Please repeat the records with "GUI agent" switched to "interface agent" everywhere and nothing else altered.

§

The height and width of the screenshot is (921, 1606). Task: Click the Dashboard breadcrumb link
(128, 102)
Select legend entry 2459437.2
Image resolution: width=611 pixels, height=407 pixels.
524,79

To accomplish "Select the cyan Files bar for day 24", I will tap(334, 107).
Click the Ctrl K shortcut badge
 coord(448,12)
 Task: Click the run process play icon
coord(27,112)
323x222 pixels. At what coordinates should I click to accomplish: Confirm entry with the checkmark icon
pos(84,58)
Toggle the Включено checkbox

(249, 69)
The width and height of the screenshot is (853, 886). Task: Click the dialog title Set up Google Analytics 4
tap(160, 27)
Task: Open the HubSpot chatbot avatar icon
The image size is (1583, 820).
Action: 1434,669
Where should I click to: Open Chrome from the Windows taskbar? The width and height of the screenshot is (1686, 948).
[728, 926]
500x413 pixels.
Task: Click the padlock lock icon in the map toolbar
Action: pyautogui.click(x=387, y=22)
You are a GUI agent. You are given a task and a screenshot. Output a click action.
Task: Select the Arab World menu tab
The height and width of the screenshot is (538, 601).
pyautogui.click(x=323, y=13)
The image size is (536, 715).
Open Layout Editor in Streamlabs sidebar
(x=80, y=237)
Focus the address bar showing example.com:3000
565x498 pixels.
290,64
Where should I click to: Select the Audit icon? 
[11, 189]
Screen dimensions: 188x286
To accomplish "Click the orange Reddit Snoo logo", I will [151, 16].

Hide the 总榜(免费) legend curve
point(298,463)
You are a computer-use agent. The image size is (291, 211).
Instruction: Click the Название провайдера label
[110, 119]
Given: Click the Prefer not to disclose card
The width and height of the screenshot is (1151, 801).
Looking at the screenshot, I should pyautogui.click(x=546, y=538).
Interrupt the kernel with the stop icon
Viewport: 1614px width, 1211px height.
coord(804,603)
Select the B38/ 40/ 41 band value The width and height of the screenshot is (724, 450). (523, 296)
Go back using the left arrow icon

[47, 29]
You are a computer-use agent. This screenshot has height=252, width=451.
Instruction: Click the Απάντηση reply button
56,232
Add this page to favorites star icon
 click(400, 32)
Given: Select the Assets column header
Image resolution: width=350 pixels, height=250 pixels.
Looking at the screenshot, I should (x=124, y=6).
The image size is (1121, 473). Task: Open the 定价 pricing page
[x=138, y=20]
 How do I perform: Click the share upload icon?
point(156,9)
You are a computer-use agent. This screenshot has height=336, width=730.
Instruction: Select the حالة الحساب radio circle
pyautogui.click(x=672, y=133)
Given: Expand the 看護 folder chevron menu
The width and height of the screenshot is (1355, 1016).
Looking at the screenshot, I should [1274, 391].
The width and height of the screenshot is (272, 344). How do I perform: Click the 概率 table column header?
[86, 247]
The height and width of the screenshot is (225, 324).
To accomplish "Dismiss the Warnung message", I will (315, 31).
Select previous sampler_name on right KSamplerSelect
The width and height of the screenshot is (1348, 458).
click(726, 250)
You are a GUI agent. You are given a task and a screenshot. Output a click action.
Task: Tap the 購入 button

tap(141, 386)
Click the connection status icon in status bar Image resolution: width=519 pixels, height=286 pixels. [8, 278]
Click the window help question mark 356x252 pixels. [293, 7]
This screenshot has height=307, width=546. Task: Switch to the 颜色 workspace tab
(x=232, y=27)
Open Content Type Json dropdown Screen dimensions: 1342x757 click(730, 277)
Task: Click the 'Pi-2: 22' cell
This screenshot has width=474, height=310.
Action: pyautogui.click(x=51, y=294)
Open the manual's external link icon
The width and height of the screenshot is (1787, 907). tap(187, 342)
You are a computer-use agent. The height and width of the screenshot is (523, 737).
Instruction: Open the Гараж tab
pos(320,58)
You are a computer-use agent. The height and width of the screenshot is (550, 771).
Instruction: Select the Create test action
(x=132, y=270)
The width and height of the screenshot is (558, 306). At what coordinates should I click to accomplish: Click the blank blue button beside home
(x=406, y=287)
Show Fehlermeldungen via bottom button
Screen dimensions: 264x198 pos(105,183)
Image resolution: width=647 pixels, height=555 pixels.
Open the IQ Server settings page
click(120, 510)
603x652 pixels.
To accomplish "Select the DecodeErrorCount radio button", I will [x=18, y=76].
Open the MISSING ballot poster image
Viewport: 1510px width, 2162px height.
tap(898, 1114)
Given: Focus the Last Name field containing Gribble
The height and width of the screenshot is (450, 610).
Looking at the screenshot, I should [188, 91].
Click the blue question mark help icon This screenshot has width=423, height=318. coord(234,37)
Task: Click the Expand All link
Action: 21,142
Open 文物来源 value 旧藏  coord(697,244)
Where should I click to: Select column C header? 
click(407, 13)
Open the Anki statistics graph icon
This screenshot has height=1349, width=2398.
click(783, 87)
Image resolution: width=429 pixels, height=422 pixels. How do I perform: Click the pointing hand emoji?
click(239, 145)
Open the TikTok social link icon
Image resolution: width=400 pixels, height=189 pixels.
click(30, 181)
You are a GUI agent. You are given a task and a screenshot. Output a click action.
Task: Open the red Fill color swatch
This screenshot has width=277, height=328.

§

**SOLVED PROBLEM**
The height and width of the screenshot is (921, 1606). Task: Click the Dashboard breadcrumb link
(128, 102)
Select legend entry 2459437.2
Image resolution: width=611 pixels, height=407 pixels.
524,79

To accomplish "Select the cyan Files bar for day 24", I will tap(334, 107).
Click the Ctrl K shortcut badge
 coord(448,12)
 Task: Click the run process play icon
coord(27,112)
323x222 pixels. At what coordinates should I click to accomplish: Confirm entry with the checkmark icon
pos(84,58)
Toggle the Включено checkbox

(249, 69)
The width and height of the screenshot is (853, 886). Task: Click the dialog title Set up Google Analytics 4
tap(160, 27)
Task: Open the HubSpot chatbot avatar icon
The image size is (1583, 820).
Action: 1434,669
Where should I click to: Open Chrome from the Windows taskbar? The width and height of the screenshot is (1686, 948).
[728, 926]
500x413 pixels.
Task: Click the padlock lock icon in the map toolbar
Action: pyautogui.click(x=387, y=22)
You are a interface agent. You are given a task and a screenshot. Output a click action.
Task: Select the Arab World menu tab
The height and width of the screenshot is (538, 601).
pyautogui.click(x=323, y=13)
The image size is (536, 715).
Open Layout Editor in Streamlabs sidebar
(x=80, y=237)
Focus the address bar showing example.com:3000
565x498 pixels.
290,64
Where should I click to: Select the Audit icon? 
[11, 189]
Screen dimensions: 188x286
To accomplish "Click the orange Reddit Snoo logo", I will [151, 16].

Hide the 总榜(免费) legend curve
point(298,463)
You are a computer-use agent. The image size is (291, 211).
Instruction: Click the Название провайдера label
[110, 119]
Given: Click the Prefer not to disclose card
The width and height of the screenshot is (1151, 801).
Looking at the screenshot, I should pyautogui.click(x=546, y=538).
Interrupt the kernel with the stop icon
Viewport: 1614px width, 1211px height.
coord(804,603)
Select the B38/ 40/ 41 band value The width and height of the screenshot is (724, 450). (523, 296)
Go back using the left arrow icon

[47, 29]
You are a computer-use agent. This screenshot has height=252, width=451.
Instruction: Click the Απάντηση reply button
56,232
Add this page to favorites star icon
 click(400, 32)
Given: Select the Assets column header
Image resolution: width=350 pixels, height=250 pixels.
Looking at the screenshot, I should (x=124, y=6).
The image size is (1121, 473). Task: Open the 定价 pricing page
[x=138, y=20]
 How do I perform: Click the share upload icon?
point(156,9)
You are a computer-use agent. This screenshot has height=336, width=730.
Instruction: Select the حالة الحساب radio circle
pyautogui.click(x=672, y=133)
Given: Expand the 看護 folder chevron menu
The width and height of the screenshot is (1355, 1016).
Looking at the screenshot, I should [1274, 391].
The width and height of the screenshot is (272, 344). How do I perform: Click the 概率 table column header?
[86, 247]
The height and width of the screenshot is (225, 324).
To accomplish "Dismiss the Warnung message", I will (315, 31).
Select previous sampler_name on right KSamplerSelect
The width and height of the screenshot is (1348, 458).
click(726, 250)
You are a interface agent. You are given a task and a screenshot. Output a click action.
Task: Tap the 購入 button

tap(141, 386)
Click the connection status icon in status bar Image resolution: width=519 pixels, height=286 pixels. [8, 278]
Click the window help question mark 356x252 pixels. [293, 7]
This screenshot has height=307, width=546. Task: Switch to the 颜色 workspace tab
(x=232, y=27)
Open Content Type Json dropdown Screen dimensions: 1342x757 click(730, 277)
Task: Click the 'Pi-2: 22' cell
This screenshot has width=474, height=310.
Action: pyautogui.click(x=51, y=294)
Open the manual's external link icon
The width and height of the screenshot is (1787, 907). tap(187, 342)
You are a computer-use agent. The height and width of the screenshot is (523, 737).
Instruction: Open the Гараж tab
pos(320,58)
You are a computer-use agent. The height and width of the screenshot is (550, 771).
Instruction: Select the Create test action
(x=132, y=270)
The width and height of the screenshot is (558, 306). At what coordinates should I click to accomplish: Click the blank blue button beside home
(x=406, y=287)
Show Fehlermeldungen via bottom button
Screen dimensions: 264x198 pos(105,183)
Image resolution: width=647 pixels, height=555 pixels.
Open the IQ Server settings page
click(120, 510)
603x652 pixels.
To accomplish "Select the DecodeErrorCount radio button", I will [x=18, y=76].
Open the MISSING ballot poster image
Viewport: 1510px width, 2162px height.
tap(898, 1114)
Given: Focus the Last Name field containing Gribble
The height and width of the screenshot is (450, 610).
Looking at the screenshot, I should [188, 91].
Click the blue question mark help icon This screenshot has width=423, height=318. coord(234,37)
Task: Click the Expand All link
Action: 21,142
Open 文物来源 value 旧藏  coord(697,244)
Where should I click to: Select column C header? 
click(407, 13)
Open the Anki statistics graph icon
This screenshot has height=1349, width=2398.
click(783, 87)
Image resolution: width=429 pixels, height=422 pixels. How do I perform: Click the pointing hand emoji?
click(239, 145)
Open the TikTok social link icon
Image resolution: width=400 pixels, height=189 pixels.
click(30, 181)
You are a interface agent. You are given a task and a screenshot. Output a click action.
Task: Open the red Fill color swatch
This screenshot has width=277, height=328.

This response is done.